[Opening Available data section]

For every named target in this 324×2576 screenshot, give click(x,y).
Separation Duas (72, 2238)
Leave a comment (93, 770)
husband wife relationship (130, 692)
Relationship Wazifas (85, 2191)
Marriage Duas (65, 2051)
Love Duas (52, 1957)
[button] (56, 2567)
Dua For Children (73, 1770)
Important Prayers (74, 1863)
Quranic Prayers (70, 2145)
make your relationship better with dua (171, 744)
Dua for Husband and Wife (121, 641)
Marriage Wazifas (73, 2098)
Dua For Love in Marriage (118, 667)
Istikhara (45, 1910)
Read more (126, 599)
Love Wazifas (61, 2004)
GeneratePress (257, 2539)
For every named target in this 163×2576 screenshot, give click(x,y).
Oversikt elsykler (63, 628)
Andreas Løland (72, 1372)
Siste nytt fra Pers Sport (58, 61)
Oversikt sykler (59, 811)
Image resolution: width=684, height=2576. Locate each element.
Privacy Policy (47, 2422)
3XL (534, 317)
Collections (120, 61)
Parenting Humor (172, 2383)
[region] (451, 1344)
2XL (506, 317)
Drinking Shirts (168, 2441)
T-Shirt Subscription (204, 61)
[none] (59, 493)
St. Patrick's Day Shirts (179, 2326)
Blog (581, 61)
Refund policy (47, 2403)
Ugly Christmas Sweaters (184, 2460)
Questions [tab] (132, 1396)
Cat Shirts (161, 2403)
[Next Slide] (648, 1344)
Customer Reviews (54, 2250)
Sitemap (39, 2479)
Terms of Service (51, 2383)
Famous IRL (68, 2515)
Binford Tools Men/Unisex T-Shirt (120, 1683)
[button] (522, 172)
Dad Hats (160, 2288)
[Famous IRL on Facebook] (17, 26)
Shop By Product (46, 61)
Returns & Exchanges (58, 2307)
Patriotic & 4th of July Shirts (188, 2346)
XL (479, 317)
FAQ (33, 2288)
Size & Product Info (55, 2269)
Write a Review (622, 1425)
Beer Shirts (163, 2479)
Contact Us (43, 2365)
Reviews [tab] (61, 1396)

[Closing Available data section]

Exercise:
Looking at the data above, return every line from the one with "Dua for Husband and Wife (121, 641)" down to the one with "GeneratePress (257, 2539)", exactly and inclusively.

Solution to this problem:
Dua for Husband and Wife (121, 641)
Marriage Wazifas (73, 2098)
Dua For Love in Marriage (118, 667)
Istikhara (45, 1910)
Read more (126, 599)
Love Wazifas (61, 2004)
GeneratePress (257, 2539)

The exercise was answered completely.